TASK STATEMENT :: Reproduce these lines exactly as they appear in the items, starting at the line that contains "Expand the Resources navigation item" and ending after the line that contains "Action: coord(255,267)".

INFORMATION GIVEN ::

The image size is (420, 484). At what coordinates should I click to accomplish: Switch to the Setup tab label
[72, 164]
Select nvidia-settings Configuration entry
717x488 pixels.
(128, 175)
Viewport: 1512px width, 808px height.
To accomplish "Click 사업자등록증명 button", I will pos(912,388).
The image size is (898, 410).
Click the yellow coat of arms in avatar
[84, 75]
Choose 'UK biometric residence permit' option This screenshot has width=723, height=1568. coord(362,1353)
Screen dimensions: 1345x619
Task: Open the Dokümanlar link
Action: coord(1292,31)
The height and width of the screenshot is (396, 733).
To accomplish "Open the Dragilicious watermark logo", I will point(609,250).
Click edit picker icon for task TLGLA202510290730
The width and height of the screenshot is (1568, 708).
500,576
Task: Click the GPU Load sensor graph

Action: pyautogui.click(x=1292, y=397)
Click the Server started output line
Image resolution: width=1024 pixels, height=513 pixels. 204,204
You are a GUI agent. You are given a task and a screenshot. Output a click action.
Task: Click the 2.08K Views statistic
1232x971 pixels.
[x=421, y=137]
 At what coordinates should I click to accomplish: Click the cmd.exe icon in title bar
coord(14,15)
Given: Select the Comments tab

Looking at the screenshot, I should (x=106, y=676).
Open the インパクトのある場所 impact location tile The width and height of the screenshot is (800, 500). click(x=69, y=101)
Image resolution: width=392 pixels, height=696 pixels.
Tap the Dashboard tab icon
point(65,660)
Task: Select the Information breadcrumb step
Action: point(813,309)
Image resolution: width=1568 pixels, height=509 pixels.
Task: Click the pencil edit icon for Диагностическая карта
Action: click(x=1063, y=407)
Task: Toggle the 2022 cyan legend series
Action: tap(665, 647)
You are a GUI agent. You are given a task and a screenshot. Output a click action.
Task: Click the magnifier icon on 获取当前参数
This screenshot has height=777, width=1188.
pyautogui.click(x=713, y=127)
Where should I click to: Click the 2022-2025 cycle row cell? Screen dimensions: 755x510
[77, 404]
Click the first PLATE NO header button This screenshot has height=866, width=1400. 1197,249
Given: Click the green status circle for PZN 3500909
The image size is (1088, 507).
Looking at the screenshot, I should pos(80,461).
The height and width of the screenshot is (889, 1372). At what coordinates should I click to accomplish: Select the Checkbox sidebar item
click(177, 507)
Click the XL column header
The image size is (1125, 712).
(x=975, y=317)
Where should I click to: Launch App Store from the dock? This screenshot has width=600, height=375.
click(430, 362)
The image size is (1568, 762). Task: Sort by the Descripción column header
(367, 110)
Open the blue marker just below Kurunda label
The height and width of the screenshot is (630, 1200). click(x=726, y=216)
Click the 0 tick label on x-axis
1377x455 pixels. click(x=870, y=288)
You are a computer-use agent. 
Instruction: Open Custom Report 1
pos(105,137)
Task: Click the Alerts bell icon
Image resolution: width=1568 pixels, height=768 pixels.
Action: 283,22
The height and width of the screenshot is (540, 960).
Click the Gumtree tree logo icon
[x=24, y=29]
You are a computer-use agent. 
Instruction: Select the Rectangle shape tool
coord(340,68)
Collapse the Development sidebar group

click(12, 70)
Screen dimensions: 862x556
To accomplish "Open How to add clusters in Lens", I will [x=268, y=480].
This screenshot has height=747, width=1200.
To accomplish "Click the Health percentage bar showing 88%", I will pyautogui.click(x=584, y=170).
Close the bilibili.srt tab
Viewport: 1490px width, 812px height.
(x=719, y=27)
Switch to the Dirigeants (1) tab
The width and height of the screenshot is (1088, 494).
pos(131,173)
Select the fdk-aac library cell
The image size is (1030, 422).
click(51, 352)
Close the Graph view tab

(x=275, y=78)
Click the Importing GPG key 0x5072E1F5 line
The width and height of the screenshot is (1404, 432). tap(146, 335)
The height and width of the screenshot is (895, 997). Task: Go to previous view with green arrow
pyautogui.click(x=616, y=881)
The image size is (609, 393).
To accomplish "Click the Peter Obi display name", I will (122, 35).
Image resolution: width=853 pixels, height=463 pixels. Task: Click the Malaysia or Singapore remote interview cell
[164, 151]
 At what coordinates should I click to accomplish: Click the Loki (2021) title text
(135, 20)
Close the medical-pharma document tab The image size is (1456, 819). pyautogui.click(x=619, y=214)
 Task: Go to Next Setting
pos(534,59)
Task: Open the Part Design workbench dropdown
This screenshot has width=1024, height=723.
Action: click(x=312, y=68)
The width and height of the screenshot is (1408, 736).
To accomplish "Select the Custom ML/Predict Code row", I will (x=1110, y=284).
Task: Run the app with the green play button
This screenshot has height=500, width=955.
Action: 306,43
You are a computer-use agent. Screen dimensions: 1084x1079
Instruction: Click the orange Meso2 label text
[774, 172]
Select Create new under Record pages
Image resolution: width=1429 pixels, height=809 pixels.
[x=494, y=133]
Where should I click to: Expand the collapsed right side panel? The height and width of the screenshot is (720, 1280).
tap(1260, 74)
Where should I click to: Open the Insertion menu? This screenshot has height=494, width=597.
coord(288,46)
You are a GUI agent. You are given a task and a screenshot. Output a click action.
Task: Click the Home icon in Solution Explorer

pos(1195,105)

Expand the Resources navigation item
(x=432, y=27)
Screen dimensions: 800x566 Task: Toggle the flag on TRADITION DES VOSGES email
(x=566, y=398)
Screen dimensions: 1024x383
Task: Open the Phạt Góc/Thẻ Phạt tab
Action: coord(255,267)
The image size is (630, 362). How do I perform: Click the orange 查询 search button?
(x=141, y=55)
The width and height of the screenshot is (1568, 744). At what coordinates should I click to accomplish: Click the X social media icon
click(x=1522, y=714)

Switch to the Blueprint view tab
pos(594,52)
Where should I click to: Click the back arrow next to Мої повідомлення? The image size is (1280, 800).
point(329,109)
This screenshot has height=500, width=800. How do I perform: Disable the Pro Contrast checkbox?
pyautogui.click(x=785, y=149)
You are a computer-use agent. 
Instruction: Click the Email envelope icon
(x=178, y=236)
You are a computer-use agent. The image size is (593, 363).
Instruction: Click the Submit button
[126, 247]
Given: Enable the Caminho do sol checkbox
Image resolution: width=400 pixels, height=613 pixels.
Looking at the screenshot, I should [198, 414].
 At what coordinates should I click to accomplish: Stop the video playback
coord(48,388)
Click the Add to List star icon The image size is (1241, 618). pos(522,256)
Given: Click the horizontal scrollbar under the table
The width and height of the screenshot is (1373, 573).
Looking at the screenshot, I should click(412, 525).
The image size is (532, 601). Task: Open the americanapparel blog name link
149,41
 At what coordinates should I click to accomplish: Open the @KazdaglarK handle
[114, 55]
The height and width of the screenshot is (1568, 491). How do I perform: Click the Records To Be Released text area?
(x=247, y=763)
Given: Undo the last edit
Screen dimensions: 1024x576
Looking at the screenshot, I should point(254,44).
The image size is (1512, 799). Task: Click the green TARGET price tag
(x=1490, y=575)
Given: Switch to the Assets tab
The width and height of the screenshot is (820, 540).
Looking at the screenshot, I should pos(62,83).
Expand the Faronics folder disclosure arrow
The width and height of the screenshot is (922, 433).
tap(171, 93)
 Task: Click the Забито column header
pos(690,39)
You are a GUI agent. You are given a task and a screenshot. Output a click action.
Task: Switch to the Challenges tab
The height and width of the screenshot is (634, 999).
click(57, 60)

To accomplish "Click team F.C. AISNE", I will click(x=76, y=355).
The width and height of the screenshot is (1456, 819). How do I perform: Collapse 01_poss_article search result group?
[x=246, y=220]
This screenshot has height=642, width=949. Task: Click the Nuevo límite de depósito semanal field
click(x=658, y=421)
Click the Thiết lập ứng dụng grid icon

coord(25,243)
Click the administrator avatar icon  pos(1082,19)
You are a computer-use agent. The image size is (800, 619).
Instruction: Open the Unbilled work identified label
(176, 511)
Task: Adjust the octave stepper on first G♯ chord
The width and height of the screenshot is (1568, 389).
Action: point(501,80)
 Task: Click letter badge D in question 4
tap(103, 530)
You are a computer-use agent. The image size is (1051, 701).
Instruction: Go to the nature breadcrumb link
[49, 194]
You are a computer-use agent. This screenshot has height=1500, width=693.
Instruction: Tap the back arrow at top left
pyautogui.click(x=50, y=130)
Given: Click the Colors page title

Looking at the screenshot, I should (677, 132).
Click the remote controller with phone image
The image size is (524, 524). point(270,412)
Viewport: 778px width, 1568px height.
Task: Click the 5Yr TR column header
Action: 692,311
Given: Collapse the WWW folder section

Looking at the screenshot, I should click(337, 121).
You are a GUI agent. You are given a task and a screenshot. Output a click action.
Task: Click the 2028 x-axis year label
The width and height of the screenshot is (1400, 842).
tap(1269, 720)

RESPONSE TO THIS TASK ::
Expand the Resources navigation item
(x=432, y=27)
Screen dimensions: 800x566 Task: Toggle the flag on TRADITION DES VOSGES email
(x=566, y=398)
Screen dimensions: 1024x383
Task: Open the Phạt Góc/Thẻ Phạt tab
Action: coord(255,267)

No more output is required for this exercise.